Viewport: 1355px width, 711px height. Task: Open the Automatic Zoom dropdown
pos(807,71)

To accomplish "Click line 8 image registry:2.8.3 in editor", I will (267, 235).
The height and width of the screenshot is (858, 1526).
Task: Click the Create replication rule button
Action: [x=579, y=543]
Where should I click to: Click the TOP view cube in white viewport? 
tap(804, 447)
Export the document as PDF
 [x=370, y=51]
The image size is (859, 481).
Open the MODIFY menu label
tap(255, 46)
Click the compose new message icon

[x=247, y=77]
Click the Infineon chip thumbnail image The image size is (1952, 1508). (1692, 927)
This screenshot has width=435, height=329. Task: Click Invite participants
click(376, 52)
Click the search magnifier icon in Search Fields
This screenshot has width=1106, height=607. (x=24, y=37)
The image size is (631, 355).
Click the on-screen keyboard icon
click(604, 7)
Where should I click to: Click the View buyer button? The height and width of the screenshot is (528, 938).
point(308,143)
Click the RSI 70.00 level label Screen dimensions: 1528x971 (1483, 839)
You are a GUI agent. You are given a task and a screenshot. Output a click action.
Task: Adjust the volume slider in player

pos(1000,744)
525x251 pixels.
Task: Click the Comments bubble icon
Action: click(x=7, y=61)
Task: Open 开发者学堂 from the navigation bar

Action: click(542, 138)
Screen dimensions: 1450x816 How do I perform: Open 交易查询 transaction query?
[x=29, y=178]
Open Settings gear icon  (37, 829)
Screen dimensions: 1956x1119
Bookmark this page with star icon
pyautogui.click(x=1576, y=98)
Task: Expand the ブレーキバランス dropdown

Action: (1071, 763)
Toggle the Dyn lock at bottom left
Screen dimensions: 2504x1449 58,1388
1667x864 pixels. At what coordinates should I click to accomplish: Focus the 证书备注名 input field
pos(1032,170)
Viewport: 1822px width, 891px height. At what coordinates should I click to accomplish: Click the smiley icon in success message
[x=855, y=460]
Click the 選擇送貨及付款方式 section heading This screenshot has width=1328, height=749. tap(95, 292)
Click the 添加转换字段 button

══════════════════════════════

- _Exercise instructions_: Each line must be given again exactly as written above.

- _Answer to this problem_:
Viewport: 1355px width, 711px height. Task: Open the Automatic Zoom dropdown
pos(807,71)

To accomplish "Click line 8 image registry:2.8.3 in editor", I will (267, 235).
The height and width of the screenshot is (858, 1526).
Task: Click the Create replication rule button
Action: [x=579, y=543]
Where should I click to: Click the TOP view cube in white viewport? 
tap(804, 447)
Export the document as PDF
 [x=370, y=51]
The image size is (859, 481).
Open the MODIFY menu label
tap(255, 46)
Click the compose new message icon

[x=247, y=77]
Click the Infineon chip thumbnail image The image size is (1952, 1508). (1692, 927)
This screenshot has width=435, height=329. Task: Click Invite participants
click(376, 52)
Click the search magnifier icon in Search Fields
This screenshot has width=1106, height=607. (x=24, y=37)
The image size is (631, 355).
Click the on-screen keyboard icon
click(604, 7)
Where should I click to: Click the View buyer button? The height and width of the screenshot is (528, 938).
point(308,143)
Click the RSI 70.00 level label Screen dimensions: 1528x971 (1483, 839)
You are a GUI agent. You are given a task and a screenshot. Output a click action.
Task: Adjust the volume slider in player

pos(1000,744)
525x251 pixels.
Task: Click the Comments bubble icon
Action: click(x=7, y=61)
Task: Open 开发者学堂 from the navigation bar

Action: click(542, 138)
Screen dimensions: 1450x816 How do I perform: Open 交易查询 transaction query?
[x=29, y=178]
Open Settings gear icon  (37, 829)
Screen dimensions: 1956x1119
Bookmark this page with star icon
pyautogui.click(x=1576, y=98)
Task: Expand the ブレーキバランス dropdown

Action: (1071, 763)
Toggle the Dyn lock at bottom left
Screen dimensions: 2504x1449 58,1388
1667x864 pixels. At what coordinates should I click to accomplish: Focus the 证书备注名 input field
pos(1032,170)
Viewport: 1822px width, 891px height. At what coordinates should I click to accomplish: Click the smiley icon in success message
[x=855, y=460]
Click the 選擇送貨及付款方式 section heading This screenshot has width=1328, height=749. tap(95, 292)
Click the 添加转换字段 button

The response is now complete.